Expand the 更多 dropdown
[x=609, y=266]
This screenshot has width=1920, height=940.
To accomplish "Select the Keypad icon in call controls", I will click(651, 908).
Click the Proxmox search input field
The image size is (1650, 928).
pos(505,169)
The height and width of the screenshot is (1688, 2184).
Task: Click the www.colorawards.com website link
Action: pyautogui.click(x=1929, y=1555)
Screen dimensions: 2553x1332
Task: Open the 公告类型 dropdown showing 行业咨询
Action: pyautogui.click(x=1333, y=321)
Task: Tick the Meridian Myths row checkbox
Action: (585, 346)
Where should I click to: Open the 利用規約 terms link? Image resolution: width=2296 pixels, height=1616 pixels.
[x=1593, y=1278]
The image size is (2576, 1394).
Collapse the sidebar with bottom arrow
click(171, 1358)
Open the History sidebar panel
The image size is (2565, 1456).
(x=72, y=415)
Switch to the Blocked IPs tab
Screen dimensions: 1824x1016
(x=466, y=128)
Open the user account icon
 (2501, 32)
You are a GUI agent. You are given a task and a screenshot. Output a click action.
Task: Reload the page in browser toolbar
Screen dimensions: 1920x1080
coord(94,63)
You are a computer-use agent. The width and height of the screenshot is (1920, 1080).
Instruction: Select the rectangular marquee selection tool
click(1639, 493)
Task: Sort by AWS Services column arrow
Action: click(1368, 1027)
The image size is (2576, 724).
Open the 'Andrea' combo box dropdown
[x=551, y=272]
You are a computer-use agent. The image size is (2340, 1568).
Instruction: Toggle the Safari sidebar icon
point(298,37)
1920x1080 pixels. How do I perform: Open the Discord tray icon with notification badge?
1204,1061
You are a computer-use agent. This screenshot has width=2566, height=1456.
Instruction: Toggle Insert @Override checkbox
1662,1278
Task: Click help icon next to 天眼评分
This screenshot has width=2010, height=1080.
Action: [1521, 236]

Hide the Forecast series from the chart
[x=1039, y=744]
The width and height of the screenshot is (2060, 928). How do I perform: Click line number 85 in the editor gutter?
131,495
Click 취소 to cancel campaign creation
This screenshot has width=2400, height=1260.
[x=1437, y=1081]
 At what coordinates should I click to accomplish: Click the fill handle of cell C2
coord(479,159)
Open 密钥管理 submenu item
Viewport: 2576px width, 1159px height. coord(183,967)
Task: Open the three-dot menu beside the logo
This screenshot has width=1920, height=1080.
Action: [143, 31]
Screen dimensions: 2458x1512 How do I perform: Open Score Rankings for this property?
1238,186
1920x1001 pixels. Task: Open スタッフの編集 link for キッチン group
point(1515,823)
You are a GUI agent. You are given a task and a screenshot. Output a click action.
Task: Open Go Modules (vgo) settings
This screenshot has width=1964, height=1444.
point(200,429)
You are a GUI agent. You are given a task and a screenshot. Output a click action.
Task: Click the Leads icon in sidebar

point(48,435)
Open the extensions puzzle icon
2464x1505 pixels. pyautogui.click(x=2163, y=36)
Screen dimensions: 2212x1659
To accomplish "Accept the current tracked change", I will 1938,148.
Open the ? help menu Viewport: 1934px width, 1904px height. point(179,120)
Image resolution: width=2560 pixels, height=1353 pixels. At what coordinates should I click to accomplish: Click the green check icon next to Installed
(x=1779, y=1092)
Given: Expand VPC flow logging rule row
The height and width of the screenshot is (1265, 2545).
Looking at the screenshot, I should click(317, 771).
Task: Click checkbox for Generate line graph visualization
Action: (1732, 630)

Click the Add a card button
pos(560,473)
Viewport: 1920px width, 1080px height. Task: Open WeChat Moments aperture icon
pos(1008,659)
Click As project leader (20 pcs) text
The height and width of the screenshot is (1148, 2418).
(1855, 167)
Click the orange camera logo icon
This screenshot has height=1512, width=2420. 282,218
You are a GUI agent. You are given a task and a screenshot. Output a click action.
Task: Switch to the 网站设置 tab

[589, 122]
· · ·
About this task: The lines to copy run from the start of the records above through the line holding "Click the Proxmox search input field"; give them exactly, both ends included, and nothing else.

Task output:
Expand the 更多 dropdown
[x=609, y=266]
This screenshot has width=1920, height=940.
To accomplish "Select the Keypad icon in call controls", I will click(651, 908).
Click the Proxmox search input field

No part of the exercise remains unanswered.